#### Exercise prompt
Give the records again word for word. Leave every picture out.

** Data section follows **

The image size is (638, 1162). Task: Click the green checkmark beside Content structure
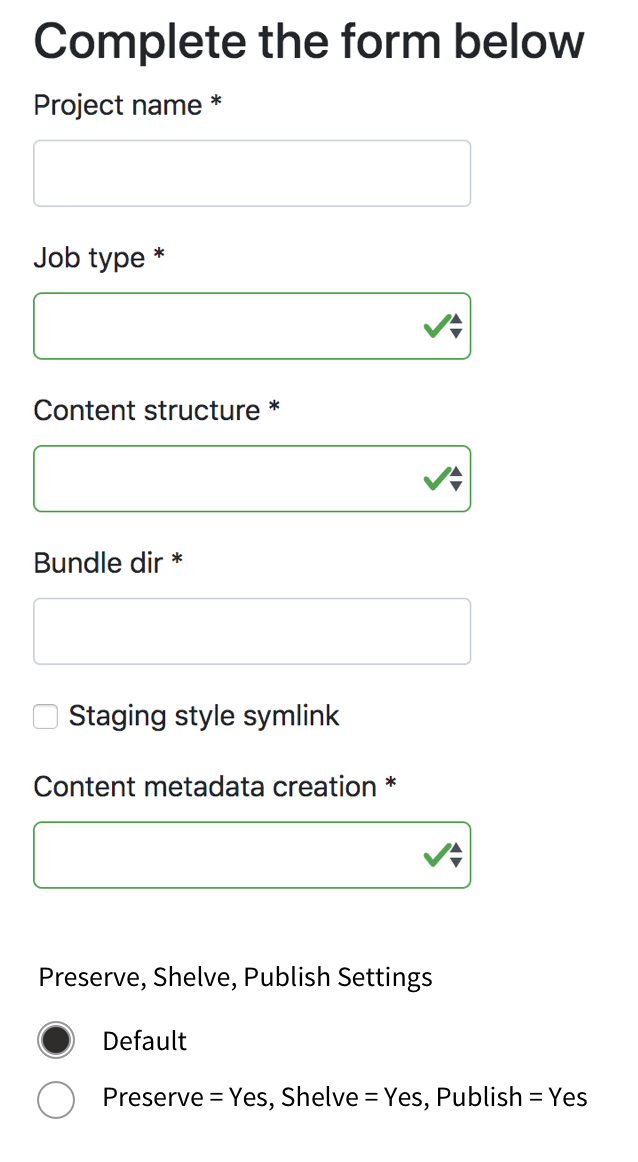pyautogui.click(x=437, y=478)
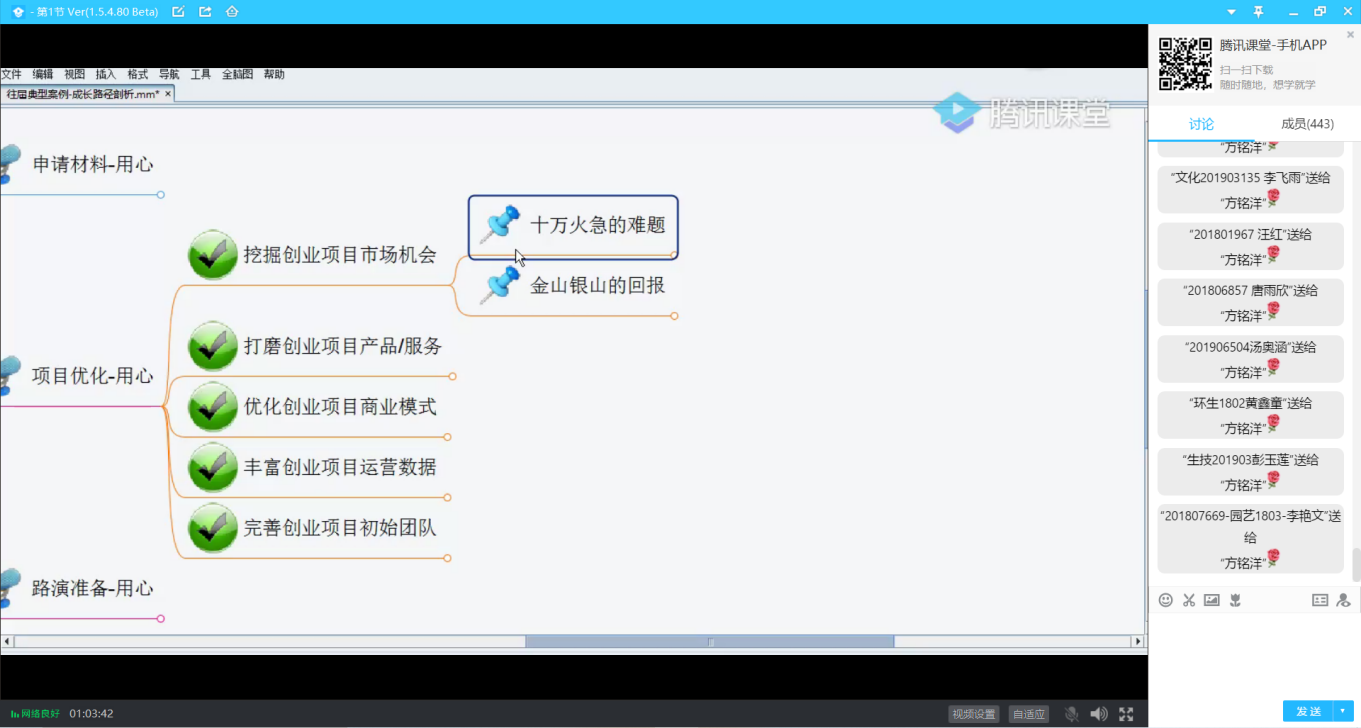This screenshot has width=1361, height=728.
Task: Click the flower gift icon in chat toolbar
Action: click(1235, 600)
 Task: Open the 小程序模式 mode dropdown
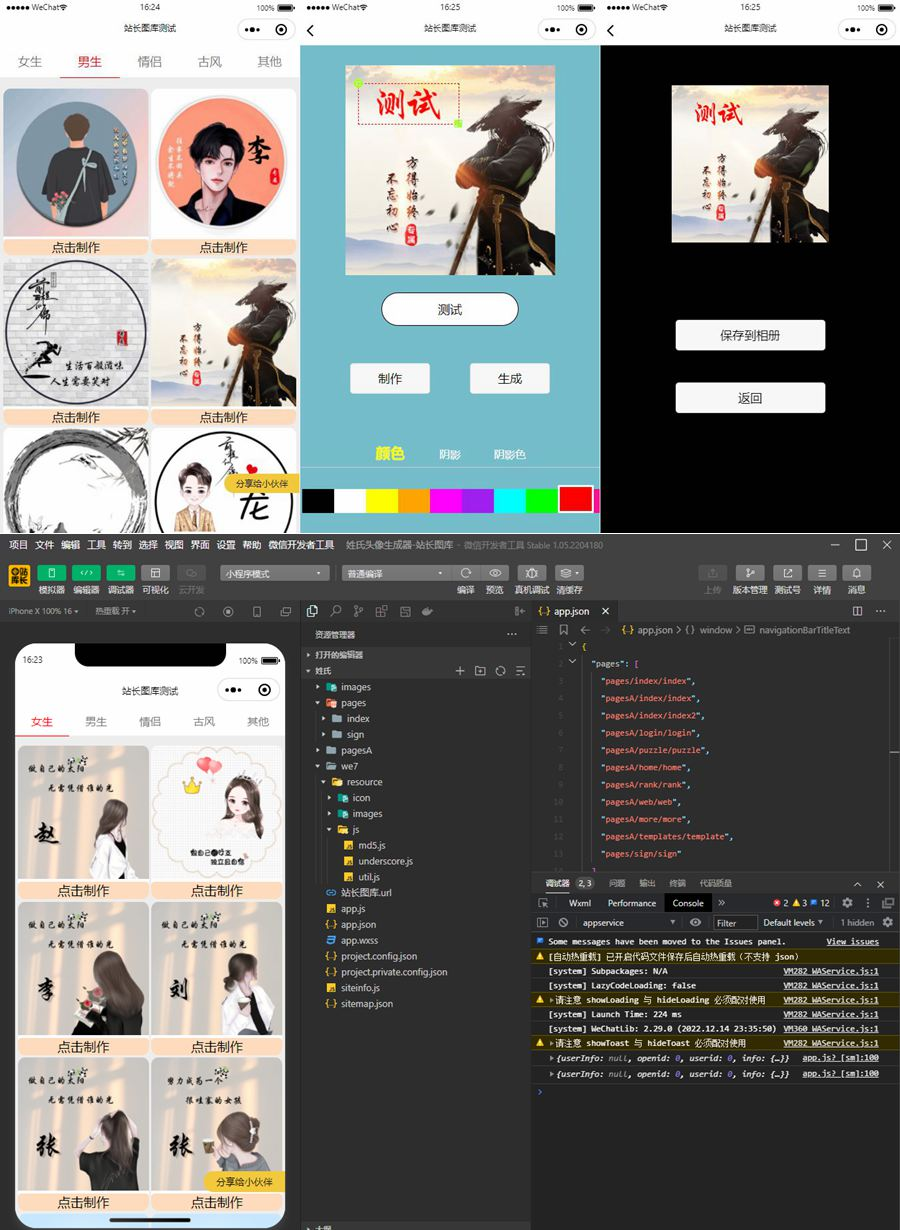[x=275, y=574]
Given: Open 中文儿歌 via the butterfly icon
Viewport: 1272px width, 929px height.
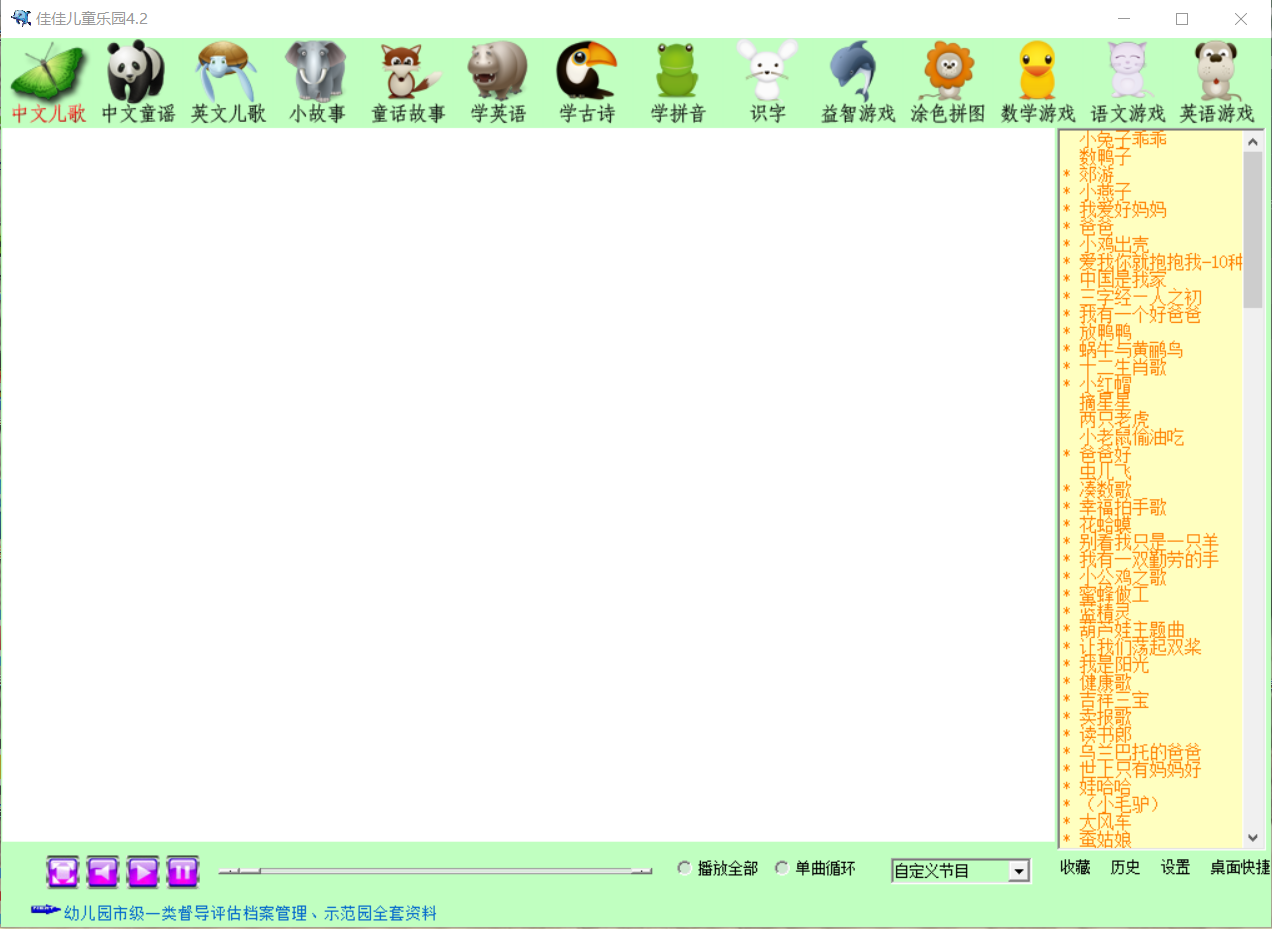Looking at the screenshot, I should 48,70.
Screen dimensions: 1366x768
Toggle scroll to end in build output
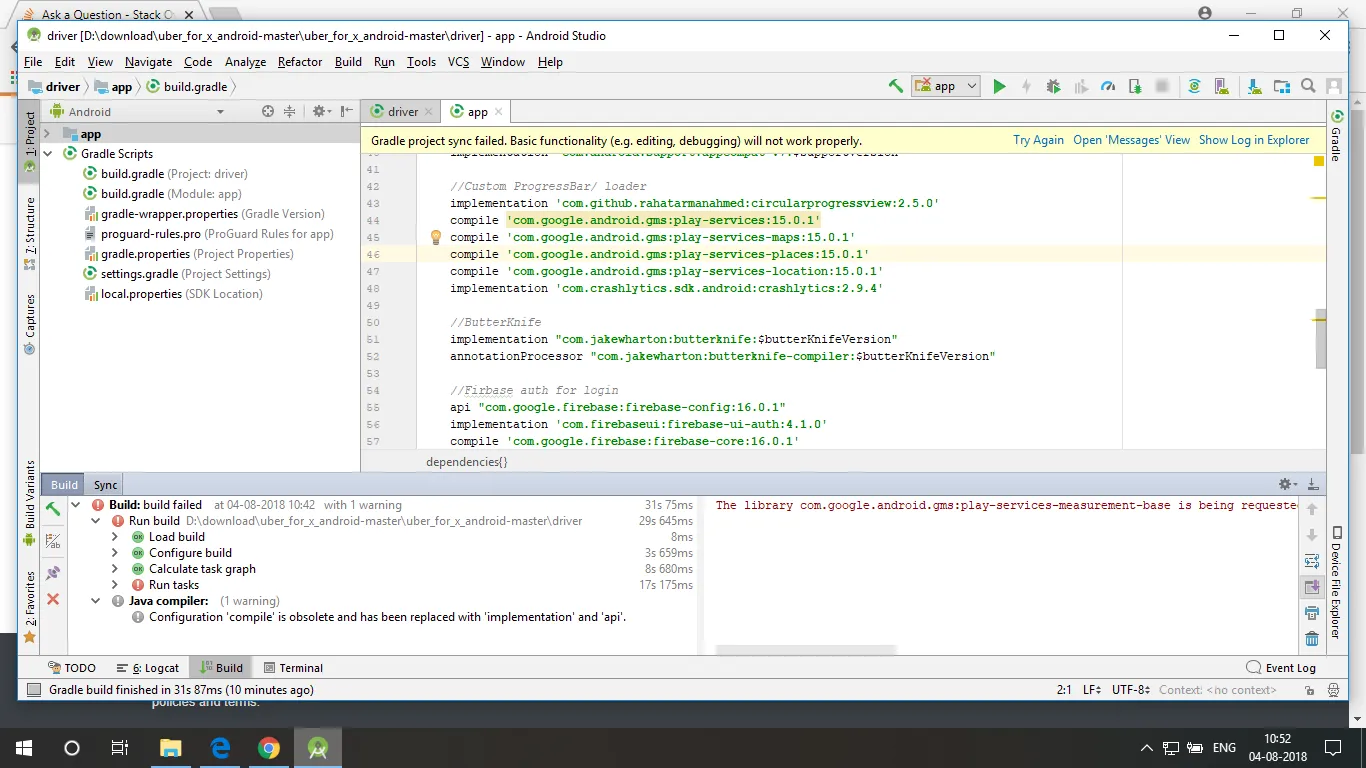tap(1312, 587)
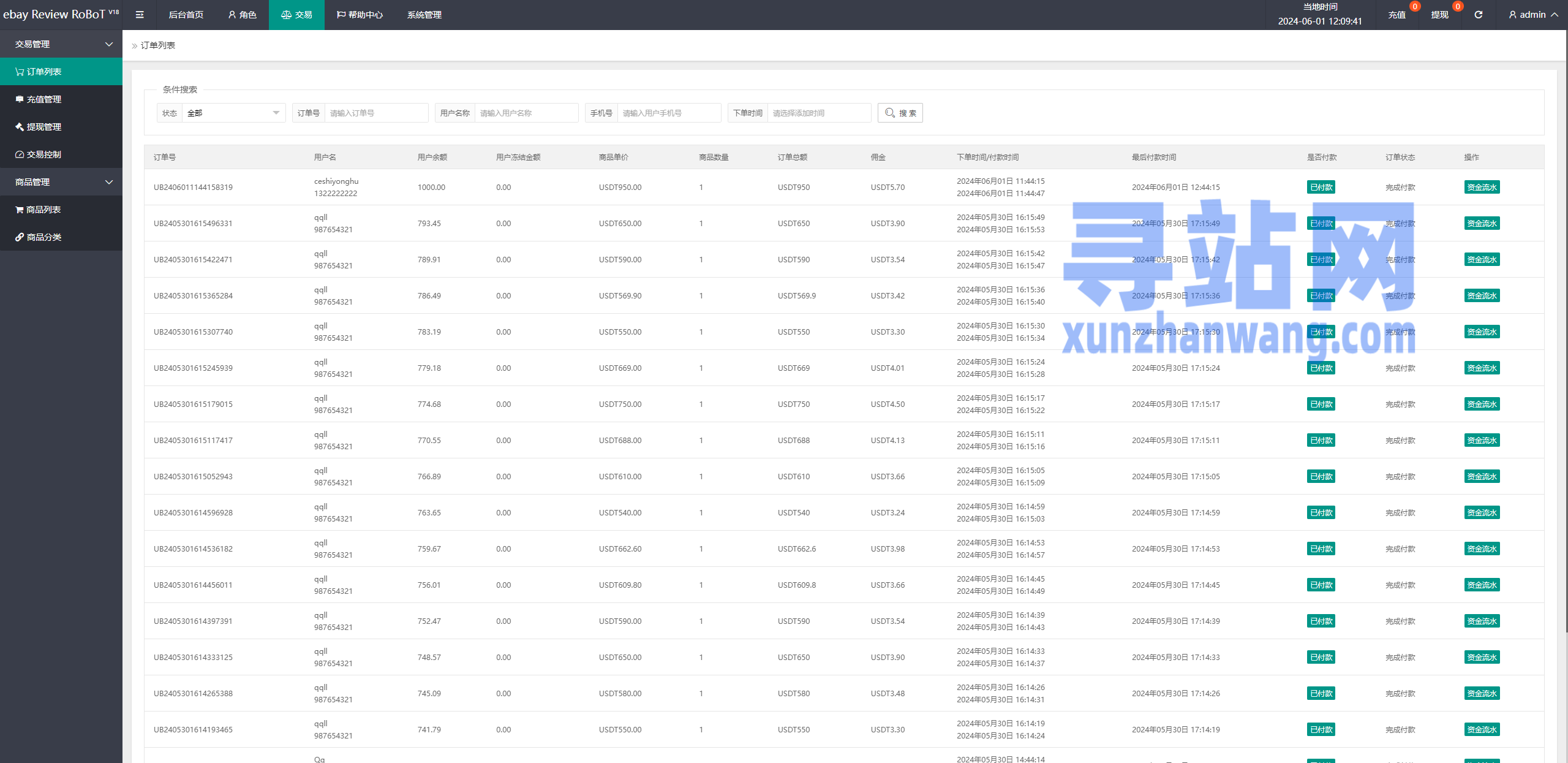Screen dimensions: 1568x763
Task: Click the 充值 notification badge in header
Action: 1415,6
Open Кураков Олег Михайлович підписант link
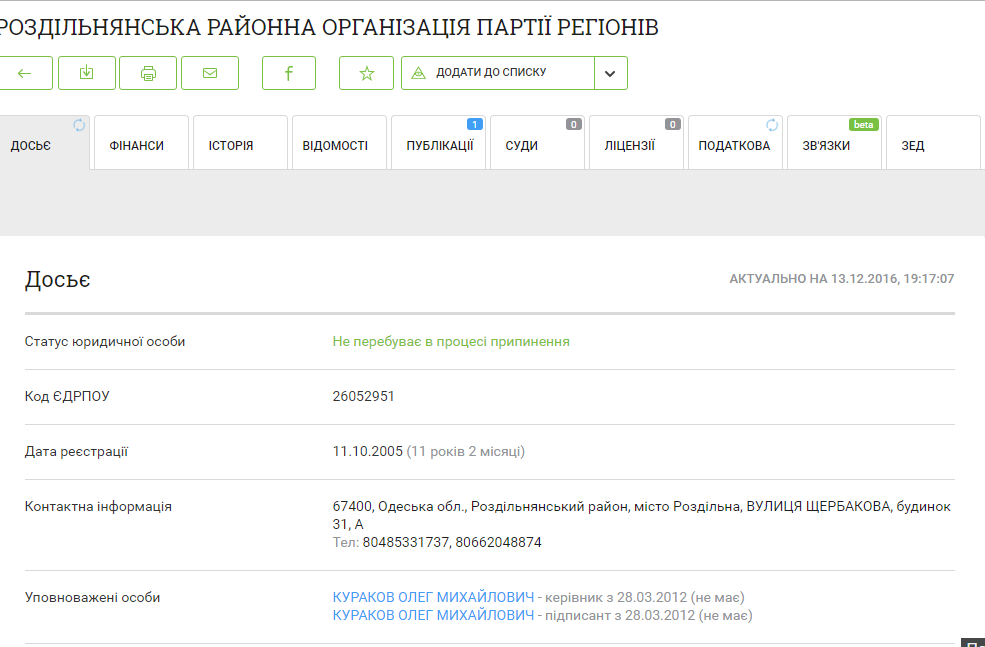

** End of Data section **

#### Task answer
The image size is (638, 1162). Task: Click the green checkmark beside Content structure
pyautogui.click(x=437, y=478)
This screenshot has width=1361, height=728.
Task: Click the flower gift icon in chat toolbar
Action: click(1235, 600)
 Task: Open the 小程序模式 mode dropdown
[x=275, y=574]
Given: Open 中文儿歌 via the butterfly icon
Viewport: 1272px width, 929px height.
Looking at the screenshot, I should 48,70.
Screen dimensions: 1366x768
Toggle scroll to end in build output
tap(1312, 587)
Screen dimensions: 1568x763
Task: Click the 充值 notification badge in header
Action: 1415,6
Open Кураков Олег Михайлович підписант link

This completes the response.